Według rozgłośni Ministerstwo Spraw Wewnętrznych w Pradze zamierza przekazać Polsce fragment województwa libereckiego, leżący na tzw. cyplu frydlandzkim, między Świeradowem-Zdrojem a Bogatynią.

Reklama

Z pomysłem czeskiego MSW nie zgadzają się władze regionalne i lokalne. Wojewoda liberecki Stanislav Eichler proponował odkupienie terenów błędnie przypisanych Czechom.

"Jeśli chodzi o powierzchnię, jesteśmy najmniejszym województwem. Dlatego też zabiegaliśmy, by - jeśli ma dojść do jakichkolwiek reparacji - doszło do nich w kraju morawsko-śląskim albo innych, większych województwach" - powiedział.
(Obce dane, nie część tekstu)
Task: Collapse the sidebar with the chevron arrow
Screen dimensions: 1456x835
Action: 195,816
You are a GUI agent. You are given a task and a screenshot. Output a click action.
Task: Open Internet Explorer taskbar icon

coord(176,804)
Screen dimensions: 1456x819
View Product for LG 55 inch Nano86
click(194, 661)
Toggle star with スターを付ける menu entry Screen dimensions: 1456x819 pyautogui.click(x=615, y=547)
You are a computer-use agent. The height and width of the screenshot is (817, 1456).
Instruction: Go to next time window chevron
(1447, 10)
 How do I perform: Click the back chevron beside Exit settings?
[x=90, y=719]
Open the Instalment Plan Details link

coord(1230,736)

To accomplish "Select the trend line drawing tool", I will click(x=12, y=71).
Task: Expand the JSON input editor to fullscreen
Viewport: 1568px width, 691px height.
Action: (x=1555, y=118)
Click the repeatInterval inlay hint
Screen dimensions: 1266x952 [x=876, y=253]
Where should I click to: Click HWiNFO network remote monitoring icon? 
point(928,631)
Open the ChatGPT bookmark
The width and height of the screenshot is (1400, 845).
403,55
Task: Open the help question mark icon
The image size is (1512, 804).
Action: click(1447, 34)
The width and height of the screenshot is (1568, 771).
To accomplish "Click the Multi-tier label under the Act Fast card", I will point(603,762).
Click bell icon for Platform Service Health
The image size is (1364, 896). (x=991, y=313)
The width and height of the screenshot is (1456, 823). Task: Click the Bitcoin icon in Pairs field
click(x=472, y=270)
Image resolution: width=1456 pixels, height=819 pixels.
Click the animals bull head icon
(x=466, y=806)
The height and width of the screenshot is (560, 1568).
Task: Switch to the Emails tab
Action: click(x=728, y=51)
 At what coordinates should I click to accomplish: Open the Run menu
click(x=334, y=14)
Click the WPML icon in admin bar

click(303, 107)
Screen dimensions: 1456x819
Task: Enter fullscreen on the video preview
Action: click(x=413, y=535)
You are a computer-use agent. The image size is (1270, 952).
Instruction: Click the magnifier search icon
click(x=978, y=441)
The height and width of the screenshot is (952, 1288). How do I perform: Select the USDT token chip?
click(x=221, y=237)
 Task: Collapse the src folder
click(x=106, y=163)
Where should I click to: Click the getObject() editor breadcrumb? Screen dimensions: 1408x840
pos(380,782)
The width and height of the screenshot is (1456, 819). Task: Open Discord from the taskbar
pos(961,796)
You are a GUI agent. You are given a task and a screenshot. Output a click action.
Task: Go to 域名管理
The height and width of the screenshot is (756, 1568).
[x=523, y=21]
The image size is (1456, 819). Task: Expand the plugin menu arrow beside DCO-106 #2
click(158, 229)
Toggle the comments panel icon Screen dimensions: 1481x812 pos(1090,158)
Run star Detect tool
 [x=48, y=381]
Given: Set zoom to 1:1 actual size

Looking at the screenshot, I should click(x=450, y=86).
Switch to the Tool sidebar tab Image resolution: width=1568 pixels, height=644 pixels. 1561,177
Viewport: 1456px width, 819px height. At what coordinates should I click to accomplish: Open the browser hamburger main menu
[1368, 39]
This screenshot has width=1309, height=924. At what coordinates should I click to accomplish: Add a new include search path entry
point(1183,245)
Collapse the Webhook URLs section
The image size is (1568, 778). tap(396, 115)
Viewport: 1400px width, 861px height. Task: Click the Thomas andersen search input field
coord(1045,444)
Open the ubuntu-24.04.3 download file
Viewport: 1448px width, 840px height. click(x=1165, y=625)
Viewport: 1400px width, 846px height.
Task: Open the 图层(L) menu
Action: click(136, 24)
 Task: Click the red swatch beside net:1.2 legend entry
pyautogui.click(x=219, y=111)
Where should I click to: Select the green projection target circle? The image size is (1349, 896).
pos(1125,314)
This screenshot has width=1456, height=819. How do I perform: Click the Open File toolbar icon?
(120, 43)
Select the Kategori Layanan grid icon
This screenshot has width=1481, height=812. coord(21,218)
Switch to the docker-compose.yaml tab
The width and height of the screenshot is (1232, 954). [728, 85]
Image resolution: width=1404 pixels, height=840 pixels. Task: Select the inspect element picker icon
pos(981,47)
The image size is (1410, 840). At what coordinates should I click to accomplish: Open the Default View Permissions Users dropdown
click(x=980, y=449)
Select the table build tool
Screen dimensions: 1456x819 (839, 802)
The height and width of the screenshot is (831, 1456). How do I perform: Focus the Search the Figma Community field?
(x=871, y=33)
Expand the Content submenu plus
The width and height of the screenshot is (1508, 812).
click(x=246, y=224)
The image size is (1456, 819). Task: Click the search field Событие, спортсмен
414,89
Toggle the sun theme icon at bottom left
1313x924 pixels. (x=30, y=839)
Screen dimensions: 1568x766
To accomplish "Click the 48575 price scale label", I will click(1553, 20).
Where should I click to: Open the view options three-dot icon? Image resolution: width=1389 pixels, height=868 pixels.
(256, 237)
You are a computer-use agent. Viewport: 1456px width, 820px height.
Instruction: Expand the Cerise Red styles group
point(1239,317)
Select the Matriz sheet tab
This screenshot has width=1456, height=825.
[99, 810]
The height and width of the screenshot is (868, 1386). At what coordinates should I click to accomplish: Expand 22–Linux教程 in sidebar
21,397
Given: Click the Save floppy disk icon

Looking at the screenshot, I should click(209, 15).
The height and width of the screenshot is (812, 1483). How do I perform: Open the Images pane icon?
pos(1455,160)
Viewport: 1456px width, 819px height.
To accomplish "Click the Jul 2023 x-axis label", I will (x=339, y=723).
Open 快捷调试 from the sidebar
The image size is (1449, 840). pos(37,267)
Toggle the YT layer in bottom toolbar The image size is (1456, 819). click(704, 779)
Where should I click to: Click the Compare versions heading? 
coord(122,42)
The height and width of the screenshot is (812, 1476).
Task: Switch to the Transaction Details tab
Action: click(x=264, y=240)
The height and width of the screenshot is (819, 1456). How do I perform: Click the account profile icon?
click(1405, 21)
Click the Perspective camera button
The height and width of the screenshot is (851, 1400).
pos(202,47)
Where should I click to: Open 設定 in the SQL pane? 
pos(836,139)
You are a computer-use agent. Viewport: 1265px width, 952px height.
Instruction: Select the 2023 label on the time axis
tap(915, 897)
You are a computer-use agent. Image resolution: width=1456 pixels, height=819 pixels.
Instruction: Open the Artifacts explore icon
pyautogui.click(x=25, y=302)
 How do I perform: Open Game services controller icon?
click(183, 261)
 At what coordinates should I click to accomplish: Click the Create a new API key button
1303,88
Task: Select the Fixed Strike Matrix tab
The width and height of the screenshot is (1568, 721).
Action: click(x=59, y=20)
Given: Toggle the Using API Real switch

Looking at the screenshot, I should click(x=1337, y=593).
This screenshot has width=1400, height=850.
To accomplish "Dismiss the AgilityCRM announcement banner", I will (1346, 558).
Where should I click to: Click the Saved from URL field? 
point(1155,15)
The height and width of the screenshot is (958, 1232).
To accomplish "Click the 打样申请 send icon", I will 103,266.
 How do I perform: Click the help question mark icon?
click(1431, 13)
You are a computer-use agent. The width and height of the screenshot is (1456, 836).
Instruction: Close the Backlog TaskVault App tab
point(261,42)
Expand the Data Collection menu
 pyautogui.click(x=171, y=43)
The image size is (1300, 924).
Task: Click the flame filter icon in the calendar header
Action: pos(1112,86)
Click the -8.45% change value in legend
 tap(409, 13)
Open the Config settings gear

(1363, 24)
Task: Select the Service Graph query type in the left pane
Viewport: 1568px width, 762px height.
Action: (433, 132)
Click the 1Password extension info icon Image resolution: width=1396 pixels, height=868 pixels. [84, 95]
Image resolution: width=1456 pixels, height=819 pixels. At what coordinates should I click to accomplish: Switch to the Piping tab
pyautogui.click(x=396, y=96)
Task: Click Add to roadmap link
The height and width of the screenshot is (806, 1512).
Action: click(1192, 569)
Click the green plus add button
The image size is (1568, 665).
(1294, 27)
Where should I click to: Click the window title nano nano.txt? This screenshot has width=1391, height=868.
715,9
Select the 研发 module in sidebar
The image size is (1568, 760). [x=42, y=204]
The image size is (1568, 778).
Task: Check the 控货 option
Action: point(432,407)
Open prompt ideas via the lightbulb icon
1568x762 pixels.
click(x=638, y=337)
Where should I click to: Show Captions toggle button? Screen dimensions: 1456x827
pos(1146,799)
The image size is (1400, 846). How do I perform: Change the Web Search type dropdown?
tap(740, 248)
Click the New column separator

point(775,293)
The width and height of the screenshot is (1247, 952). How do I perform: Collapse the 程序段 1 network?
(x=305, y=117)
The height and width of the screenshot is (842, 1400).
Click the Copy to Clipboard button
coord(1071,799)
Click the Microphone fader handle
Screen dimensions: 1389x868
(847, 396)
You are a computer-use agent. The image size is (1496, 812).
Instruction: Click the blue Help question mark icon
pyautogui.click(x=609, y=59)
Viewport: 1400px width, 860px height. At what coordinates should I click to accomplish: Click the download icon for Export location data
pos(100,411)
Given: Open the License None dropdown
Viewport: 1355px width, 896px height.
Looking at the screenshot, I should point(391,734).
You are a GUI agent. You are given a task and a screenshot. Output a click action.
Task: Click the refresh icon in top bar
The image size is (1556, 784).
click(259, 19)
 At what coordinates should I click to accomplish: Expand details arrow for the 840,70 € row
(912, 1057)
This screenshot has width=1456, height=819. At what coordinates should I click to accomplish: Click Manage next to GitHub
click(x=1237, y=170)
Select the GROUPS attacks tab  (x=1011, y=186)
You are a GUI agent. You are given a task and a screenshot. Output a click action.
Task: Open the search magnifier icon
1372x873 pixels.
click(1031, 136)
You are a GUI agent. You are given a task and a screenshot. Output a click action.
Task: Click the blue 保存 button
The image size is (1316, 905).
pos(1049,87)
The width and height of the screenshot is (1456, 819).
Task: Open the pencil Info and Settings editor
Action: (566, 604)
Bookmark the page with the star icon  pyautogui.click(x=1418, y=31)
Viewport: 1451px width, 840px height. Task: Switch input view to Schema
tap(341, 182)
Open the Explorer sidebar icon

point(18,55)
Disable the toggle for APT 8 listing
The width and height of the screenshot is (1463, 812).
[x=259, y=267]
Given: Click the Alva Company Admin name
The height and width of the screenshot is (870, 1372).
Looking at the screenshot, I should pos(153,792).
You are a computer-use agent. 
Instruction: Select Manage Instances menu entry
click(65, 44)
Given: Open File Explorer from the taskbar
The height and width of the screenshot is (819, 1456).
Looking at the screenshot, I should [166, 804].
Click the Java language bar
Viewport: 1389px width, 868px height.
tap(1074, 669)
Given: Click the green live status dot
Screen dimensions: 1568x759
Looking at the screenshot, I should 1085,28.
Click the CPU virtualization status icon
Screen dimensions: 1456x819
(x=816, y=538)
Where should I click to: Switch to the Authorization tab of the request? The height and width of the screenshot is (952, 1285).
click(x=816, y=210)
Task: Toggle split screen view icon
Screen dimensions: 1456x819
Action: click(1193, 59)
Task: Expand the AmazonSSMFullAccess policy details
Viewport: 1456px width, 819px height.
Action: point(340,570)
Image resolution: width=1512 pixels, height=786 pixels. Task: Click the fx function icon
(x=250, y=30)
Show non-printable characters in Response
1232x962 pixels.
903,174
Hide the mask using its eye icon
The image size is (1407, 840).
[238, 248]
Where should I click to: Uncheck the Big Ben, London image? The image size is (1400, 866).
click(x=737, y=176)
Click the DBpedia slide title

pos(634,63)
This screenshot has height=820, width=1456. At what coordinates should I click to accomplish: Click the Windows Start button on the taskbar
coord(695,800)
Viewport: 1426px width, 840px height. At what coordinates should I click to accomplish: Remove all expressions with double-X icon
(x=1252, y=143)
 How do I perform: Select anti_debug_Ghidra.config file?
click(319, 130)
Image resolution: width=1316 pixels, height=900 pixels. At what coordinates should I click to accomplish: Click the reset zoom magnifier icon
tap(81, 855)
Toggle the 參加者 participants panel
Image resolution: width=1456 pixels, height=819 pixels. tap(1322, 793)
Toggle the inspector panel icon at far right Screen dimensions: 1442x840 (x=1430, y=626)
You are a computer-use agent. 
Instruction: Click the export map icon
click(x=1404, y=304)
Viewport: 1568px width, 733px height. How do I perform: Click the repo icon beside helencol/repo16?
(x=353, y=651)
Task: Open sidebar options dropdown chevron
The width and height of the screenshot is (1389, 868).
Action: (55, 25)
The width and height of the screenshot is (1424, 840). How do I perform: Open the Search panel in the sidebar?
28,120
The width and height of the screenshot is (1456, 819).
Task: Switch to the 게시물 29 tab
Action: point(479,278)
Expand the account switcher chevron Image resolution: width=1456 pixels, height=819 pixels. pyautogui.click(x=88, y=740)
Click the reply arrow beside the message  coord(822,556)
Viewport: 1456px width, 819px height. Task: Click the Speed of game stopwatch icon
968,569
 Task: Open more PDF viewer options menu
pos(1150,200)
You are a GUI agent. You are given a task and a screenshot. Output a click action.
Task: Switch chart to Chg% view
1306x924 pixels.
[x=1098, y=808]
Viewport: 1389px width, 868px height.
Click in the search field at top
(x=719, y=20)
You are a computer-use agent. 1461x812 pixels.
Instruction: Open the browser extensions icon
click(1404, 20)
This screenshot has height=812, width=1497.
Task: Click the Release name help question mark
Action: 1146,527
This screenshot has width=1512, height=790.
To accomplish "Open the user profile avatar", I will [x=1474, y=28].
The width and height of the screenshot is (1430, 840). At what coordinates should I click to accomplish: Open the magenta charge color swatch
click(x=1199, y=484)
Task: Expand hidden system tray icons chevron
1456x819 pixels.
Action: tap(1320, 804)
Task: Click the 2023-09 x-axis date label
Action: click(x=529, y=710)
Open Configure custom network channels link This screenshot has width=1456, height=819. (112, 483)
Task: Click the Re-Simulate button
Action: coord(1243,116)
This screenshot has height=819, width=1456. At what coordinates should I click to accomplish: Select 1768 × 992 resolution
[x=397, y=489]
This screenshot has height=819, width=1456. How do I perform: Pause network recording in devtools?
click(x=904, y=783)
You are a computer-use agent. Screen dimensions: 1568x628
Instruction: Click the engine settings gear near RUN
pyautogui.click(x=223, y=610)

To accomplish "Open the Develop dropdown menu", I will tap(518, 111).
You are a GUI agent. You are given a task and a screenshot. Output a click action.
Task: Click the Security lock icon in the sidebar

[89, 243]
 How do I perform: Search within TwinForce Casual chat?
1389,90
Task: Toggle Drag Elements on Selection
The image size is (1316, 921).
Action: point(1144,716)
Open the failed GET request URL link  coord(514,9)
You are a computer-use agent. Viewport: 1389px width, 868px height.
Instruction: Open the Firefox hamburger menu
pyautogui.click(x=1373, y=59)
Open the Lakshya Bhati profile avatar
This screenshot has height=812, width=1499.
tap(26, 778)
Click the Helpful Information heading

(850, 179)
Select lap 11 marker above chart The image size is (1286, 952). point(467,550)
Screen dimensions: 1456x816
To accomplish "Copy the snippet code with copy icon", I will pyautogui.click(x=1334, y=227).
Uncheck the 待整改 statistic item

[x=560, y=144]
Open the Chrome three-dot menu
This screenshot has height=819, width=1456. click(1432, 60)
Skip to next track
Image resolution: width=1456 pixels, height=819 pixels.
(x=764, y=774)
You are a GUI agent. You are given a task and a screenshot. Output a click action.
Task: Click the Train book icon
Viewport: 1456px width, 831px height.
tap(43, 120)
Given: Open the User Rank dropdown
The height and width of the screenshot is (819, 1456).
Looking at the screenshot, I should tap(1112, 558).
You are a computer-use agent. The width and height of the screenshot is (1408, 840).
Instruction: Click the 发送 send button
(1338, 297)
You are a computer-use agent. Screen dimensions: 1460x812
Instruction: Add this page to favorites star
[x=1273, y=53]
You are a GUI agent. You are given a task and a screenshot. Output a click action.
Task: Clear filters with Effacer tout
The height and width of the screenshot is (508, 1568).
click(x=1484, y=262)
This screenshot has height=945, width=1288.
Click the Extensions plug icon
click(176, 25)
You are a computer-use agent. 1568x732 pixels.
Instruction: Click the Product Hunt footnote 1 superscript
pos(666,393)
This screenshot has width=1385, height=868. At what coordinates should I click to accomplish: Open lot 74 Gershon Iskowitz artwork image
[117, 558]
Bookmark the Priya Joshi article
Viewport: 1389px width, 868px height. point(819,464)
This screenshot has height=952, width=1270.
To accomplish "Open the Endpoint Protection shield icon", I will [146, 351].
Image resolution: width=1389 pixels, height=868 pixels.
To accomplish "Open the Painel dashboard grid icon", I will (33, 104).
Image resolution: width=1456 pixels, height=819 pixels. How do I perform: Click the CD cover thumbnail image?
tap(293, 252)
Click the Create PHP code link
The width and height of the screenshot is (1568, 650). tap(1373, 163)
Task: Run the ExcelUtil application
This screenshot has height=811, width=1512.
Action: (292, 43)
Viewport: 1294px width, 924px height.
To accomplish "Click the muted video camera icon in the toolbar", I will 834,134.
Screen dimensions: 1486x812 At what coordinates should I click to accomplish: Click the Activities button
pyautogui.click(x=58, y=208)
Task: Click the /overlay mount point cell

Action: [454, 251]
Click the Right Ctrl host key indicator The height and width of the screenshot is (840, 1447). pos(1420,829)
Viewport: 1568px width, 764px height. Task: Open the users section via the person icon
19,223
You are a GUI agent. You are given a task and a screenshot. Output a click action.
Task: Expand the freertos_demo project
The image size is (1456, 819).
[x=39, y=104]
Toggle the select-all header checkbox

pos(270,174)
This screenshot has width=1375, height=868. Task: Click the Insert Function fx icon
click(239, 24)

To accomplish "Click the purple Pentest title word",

Z Polską na długości 800 km graniczy pięć czeskich województw: libereckie, hradeckie, pardubickie, ołomunieckie i morawsko-śląskie. Problem regulacji granicy dotyczy niemal wszystkich, choć nie wszędzie powodem jest pomyłka demarkacyjna, lecz tzw. dług graniczny, także z lat 1950.

Dług powstał w 1958 roku przy ostatecznym wytyczaniu granicy między Polską a ówczesną Czechosłowacją. Czesi od Polaków otrzymali 1205,9 ha, Polacy od Czechów - 837,46 ha. Różnica 368,44 - na niekorzyść Polski - do dziś nie została uregulowana.

Rozwiązaniem sprawy zajmuje się od 1992 roku Stała Polsko-Czeska Komisja Graniczna przy MSW w Warszawie.